Machine learning experiment tracking and model management software called MLflow makes it easier to handle machine learning projects. It provides a variety of tools and functions to simplify the ML workflow. Users may compare and replicate findings, log parameters and metrics, and follow MLflow experiments. Additionally, it makes model packing and deployment simple.

With MLflow, you can log parameters and metrics during training runs.

# import the mlflow library
import mlflow

# start teh mlflow tracking 
mlflow.log_param("learning_rate", 0.01)
mlflow.log_metric("accuracy", 0.85)

MLflow also supports model versioning and model management, allowing you to track and organize different versions of your models easily:

import mlflow.sklearn

# Train and save the model
model = train_model()
mlflow.sklearn.save_model(model, "model")
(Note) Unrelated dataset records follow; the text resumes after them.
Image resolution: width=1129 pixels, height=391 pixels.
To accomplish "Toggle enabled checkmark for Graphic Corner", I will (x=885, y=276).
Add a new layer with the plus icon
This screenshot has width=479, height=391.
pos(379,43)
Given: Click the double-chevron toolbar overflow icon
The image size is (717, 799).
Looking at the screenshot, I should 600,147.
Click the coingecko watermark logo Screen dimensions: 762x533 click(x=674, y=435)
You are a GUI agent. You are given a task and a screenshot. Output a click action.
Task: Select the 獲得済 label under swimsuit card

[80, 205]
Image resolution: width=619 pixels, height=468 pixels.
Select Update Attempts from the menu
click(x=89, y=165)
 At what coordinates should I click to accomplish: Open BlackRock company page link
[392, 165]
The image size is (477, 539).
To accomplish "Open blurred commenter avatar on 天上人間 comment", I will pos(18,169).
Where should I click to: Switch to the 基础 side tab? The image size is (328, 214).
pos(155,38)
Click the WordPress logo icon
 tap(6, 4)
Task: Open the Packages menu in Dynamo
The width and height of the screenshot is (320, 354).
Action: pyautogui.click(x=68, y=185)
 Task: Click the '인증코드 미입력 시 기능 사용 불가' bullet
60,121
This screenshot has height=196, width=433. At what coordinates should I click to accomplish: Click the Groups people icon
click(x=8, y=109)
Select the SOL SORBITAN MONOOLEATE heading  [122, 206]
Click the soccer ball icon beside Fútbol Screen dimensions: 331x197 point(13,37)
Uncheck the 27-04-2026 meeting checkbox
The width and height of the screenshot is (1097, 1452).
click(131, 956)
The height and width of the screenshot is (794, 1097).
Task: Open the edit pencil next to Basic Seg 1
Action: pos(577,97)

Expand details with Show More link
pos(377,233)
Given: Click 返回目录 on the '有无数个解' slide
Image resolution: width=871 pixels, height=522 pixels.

# Load a specific version of the model
loaded_model = mlflow.sklearn.load_model("model", version="1")

# Serve the loaded model for predictions
predictions = loaded_model.predict(data)

Additionally, MLflow has a model registry that enables many users to effortlessly monitor, exchange, and deploy models for collaborative model development.

MLflow also allows models to be registered in a model registry, recipes, and plugins, along with extensive language model tracking. Now, we will look at the other components of the MLflow library.

MLflow — Experiment Tracking

MLflow has many features, including Experiment tracking to track machine learning experiments for any ML project. Experiment tracking is a unique set of APIs and UI for logging parameters, metrics, code versions, and output files for diagnosing purposes. MLflow experiment tracking has Python, Java, REST, and R APIs.

Now, look at the code example of MLflow experiment tracking using Python programming.

import mlflow
import mlflow.sklearn
from sklearn.ensemble import RandomForestClassifier
from sklearn.metrics import accuracy_score
from sklearn.model_selection import train_test_split
from mlflow.models.signature import infer_signature

# Load and preprocess your dataset
data = load_dataset()
X_train, X_test, y_train, y_test = train_test_split(data["features"], data["labels"], test_size=0.2)

# Start an MLflow experiment
mlflow.set_experiment("My Experiment")
      # Log parameters
      mlflow.log_param("n_estimators", 100)
      mlflow.log_param("max_depth", 5)

      # Create and train the model
      model = RandomForestClassifier(n_estimators=100, max_depth=5), y_train)

      # Make predictions on the test set
      y_pred = model.predict(X_test)
      signature = infer_signature(X_test, y_pred)

      # Log metrics
      accuracy = accuracy_score(y_test, y_pred)
      mlflow.log_metric("accuracy", accuracy)

      # Save the model
      mlflow.sklearn.save_model(model, "model")

# Close the MLflow run

In the above code, we import the modules from MLflow and the sklearn library to perform a model experiment tracking. After that, we load the sample dataset to proceed with mlflow experiment APIs. We are using start_run(), log_param(), log_metric(), and save_model() classes to run the experiments and save them in an experiment called “My Experiment.”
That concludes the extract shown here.